A fin de promover la enseñanza básica en los sectores populares, nace el Instituto Nacional de Cooperación Educativa (Ince), órgano autónomo que fue fundado el 22 de agosto de 1959 por el maestro Luis Beltrán Prieto Figueroa, con el propósito fundamental de cubrir una realidad social, que vivía el país durante esos años. Hoy continúa adaptando sus programas hacia una visión socialista abierta y participativa.
Para 1958 existían más de dos millones de adultos analfabetas y un número muy alto de niños que no estudiaban, producto entre otras razones, por una escasa infraestructura educativa, además de que el personal capacitado escaseaba. En ese entonces los registros indicaban que solamente alrededor de seis mil jóvenes asistían a escuelas técnicas.
Sus inicios estuvieron marcados por una nueva etapa política para el país, con el fin de la dictadura de Marcos Pérez Jiménez.
El proyecto original propuesto, ante el Congreso de la República, por Prieto Figueroa, quien también creó la primera Federación Venezolana de Maestros en 1936, y dedicó gran parte de su vida a la educación, estaba determinado en la idea de la educación popular, que se traducía en el desarrollo de la formación profesional, y en el proceso democratizador de la nación.

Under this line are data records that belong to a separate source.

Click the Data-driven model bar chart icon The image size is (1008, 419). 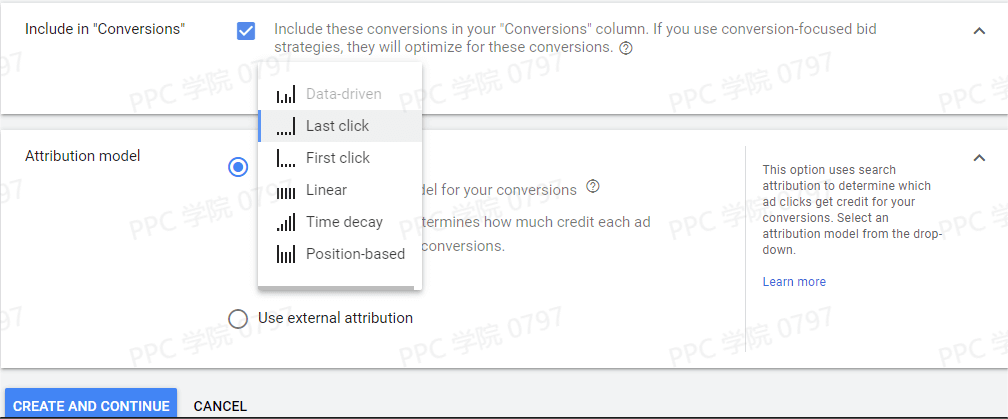pos(286,94)
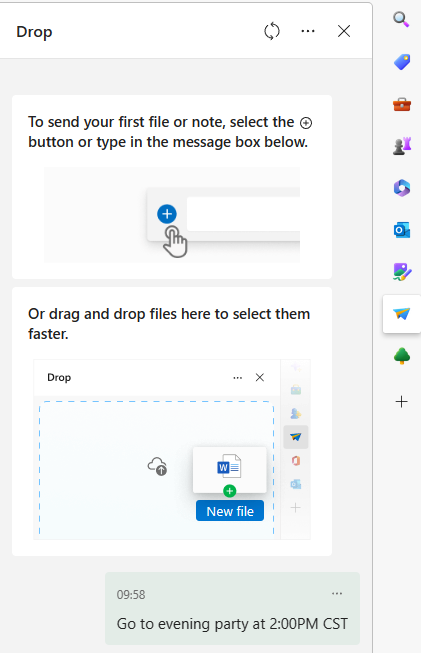Open options for the 09:58 message

337,594
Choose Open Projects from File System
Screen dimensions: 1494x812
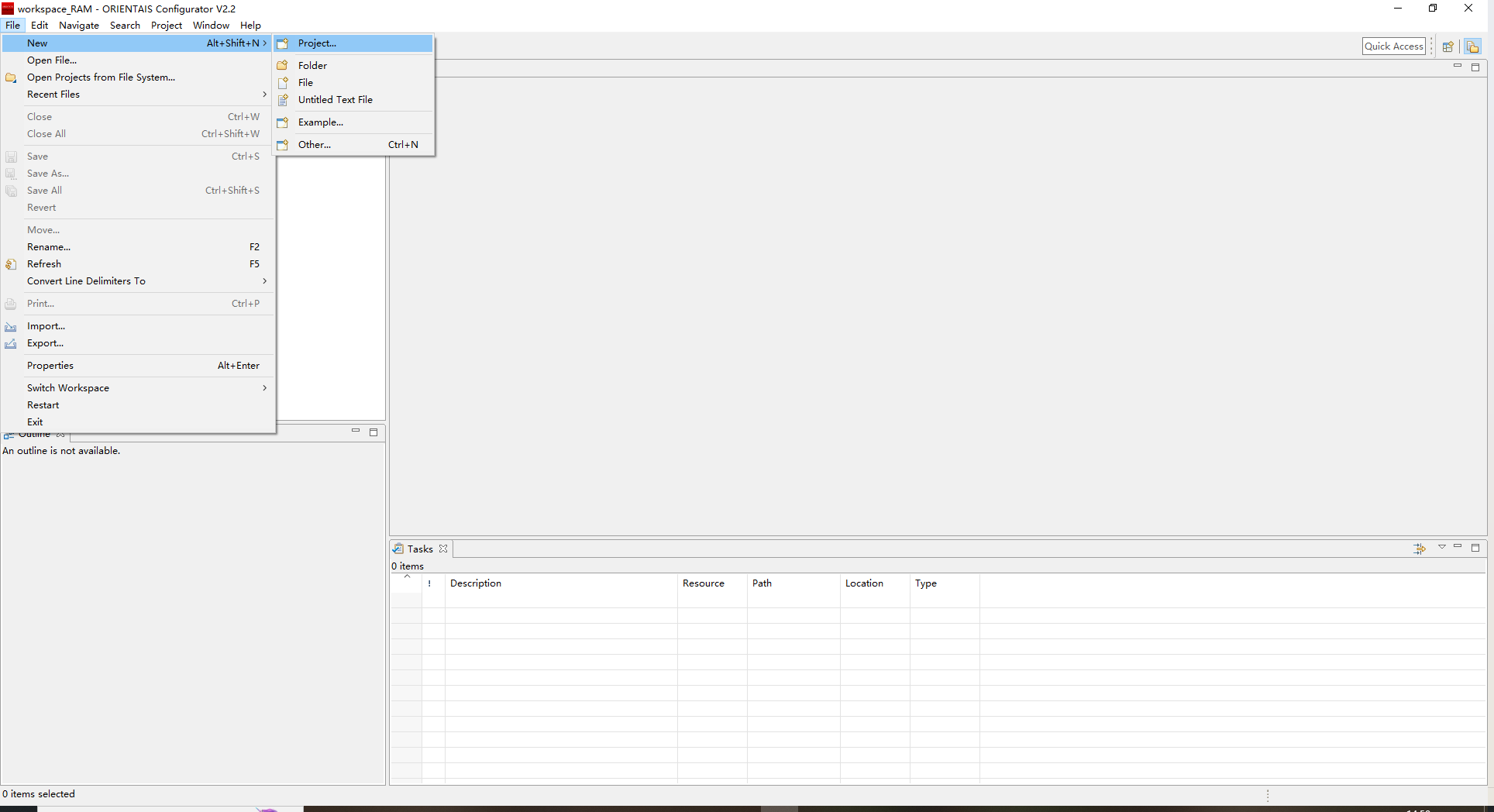[x=101, y=77]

Estos movimientos de educación procuraban promover la enseñanza básica focalizando la atención hacia los sectores populares, con miras a educar al pueblo y así ampliar sus derechos, puesto que a la población analfabeta no se les permitía votar.
De esta manera se lograba una mayor participación y por lo tanto se sembraba para cosechar la consolidación del sistema democrático en el futuro.
A partir de allí, el Ince trabajó en la capacitación agrícola de quienes habían egresado de las escuelas rurales, fomentó y desarrolló el aprendizaje de trabajadores jóvenes en fábricas, y por supuesto, tuvo una labor importante en la alfabetización de la población.
Para llevar adelante este proyecto se necesitaba el concierto de varios actores: los sindicatos, los empleadores, el Estado y los educadores, pues se trataba de una experiencia realmente innovadora, no solamente en materia de formación técnica, sino también en términos de enseñanza y de inclusión educativa de la población.
Con esta institución se logró satisfacer grandes necesidades de una parte importante de la población, no solamente en materia educativa, también en términos de desarrollo social y económico nacional, para responder a las exigencias del contexto.
En el año 2003, de acuerdo con Decreto publicado en la Gaceta Oficial número 37.809 de fecha 03 de noviembre, se reforma el reglamento de la Ley del Ince, para reorganizarlo y adecuarlo a los intereses del pueblo y al proceso de reconversión industrial, que se fundamenta, en su concepción y visión, dentro del ámbito de un socialismo abierto y participativo, y pasa a ser el Instituto Nacional de Cooperación Educativa Socialista (Inces).